HARIANE - Peminat jamur sebagai olahan makanan di DIY cenderung sangat tinggi. Hal ini tentu membuat petani jamur kesulitan memenuhi permintaan.
Muqorrobin salah satu petani jamur di Daerah Sedayu Kabupaten Bantul mengaku merasa kewalahan dalam memenuhi permintaan konsumen karena permintaan lebih besar dari kemampuan produksinya.
"Peminatnya tinggi, terus hasil jamurnya kurang," ujar Muqorrobin kepada Hariane di Pasar Seni Gabusan saat acara Bazzar UMKM Jempolan, Minggu, 23 Juli 2023.
Dalam setiap bulannya, Muqorrobin dapat menghasilkan1.500 kg jamur tiram segar, ±200 kg jamur kuping kering, dan ± 30 kg jamur lingzhi kering.
Adapun permintaan konsumen setiap bulan mencapai dua kali lipat dari produksi jamur milik Muqorrobin.

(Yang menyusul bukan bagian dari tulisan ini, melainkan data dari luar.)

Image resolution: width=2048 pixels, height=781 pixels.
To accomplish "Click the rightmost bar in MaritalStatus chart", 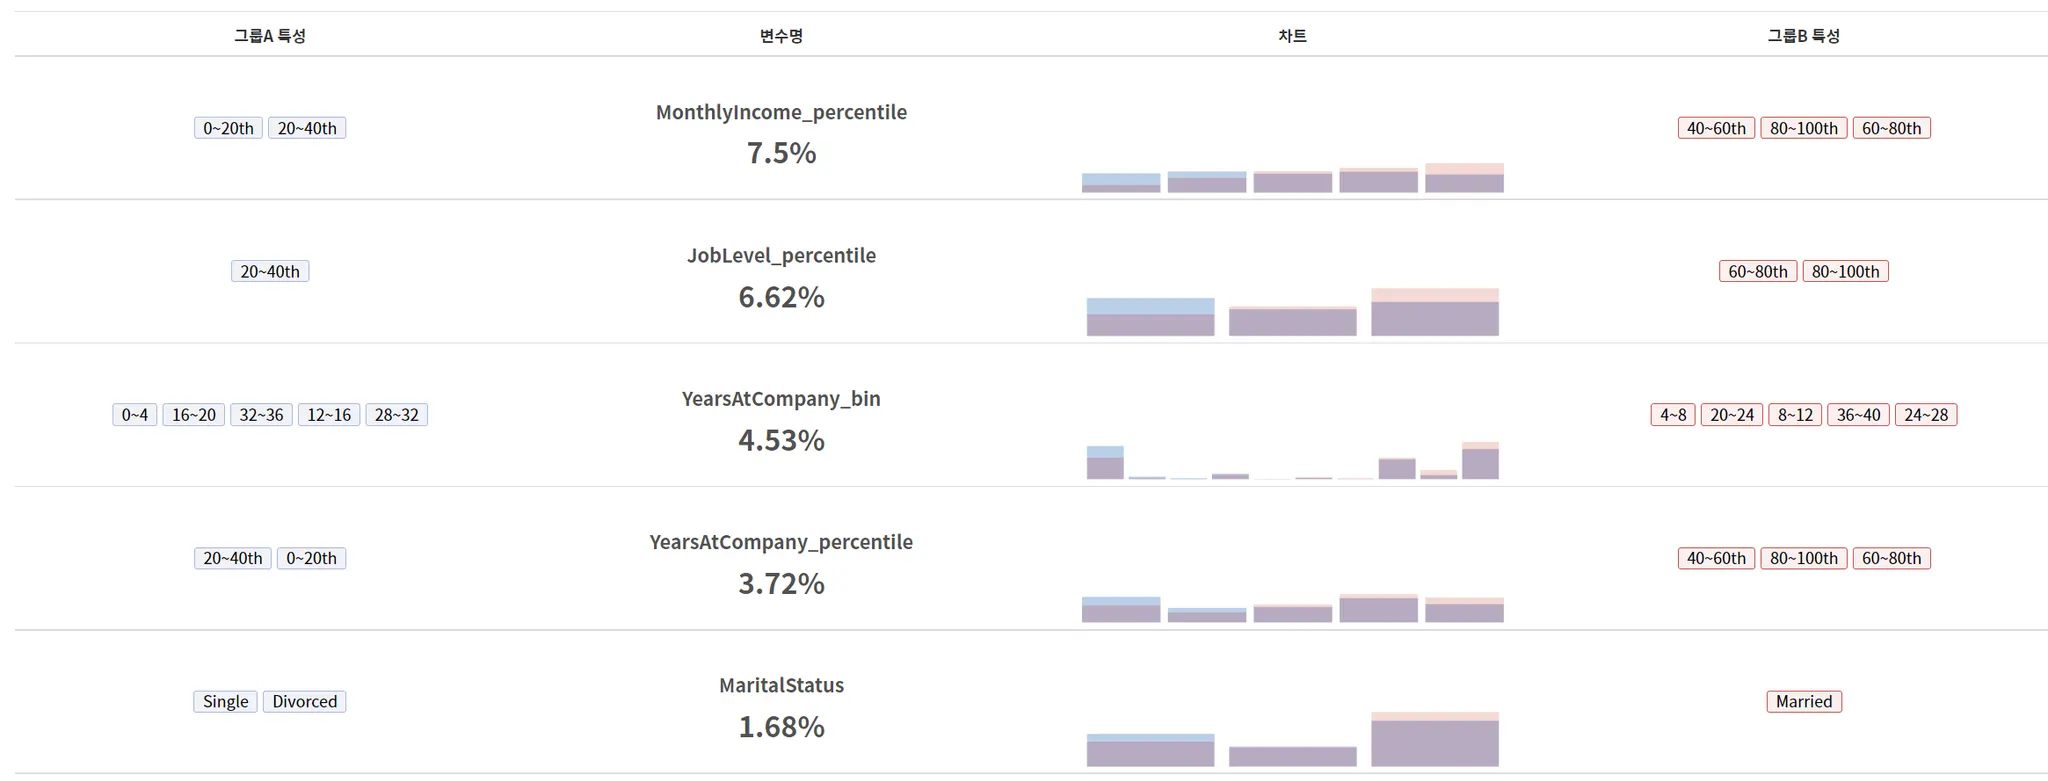I will [1434, 741].
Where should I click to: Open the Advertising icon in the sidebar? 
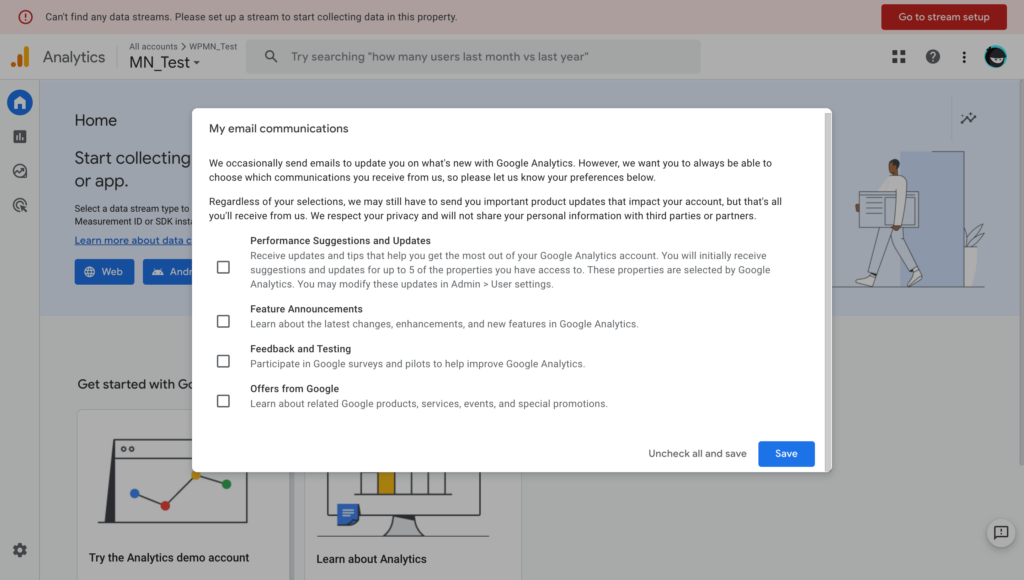point(19,204)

Menurut Muqorrobin, tingginya konsumsi jamur dikarenakan DIY termasuk merupakan tujuan wisata kuliner yang membutuhkan bahan jamur. Selain itu, bahan baku media tanam jamur, yaitu serbuk kayu juga sangat kurang di DIY.
"Pasar jamur di Jogja sangat tinggi terutama pariwisata, restoran dan hotel," ujar Muqorrobin.
Meski mengalami kesulitan dalam memenuhi permintaan konsumen, Muqorrobin merasa tidak ada kendala dalam proses pembudidayaan maupun pemasaran jamur.
Berbeda dengan tanaman lain, jamur sendiri tidak terlalu sulit untuk dibudidayakan. Budidaya jamur bisa dilakukan dimana saja bahkan didalam ruangan sekalipun. Perawatannya pun cukup mudah, jamur hanya perlu disiram setiap hari dan tidak memerlukan pupuk.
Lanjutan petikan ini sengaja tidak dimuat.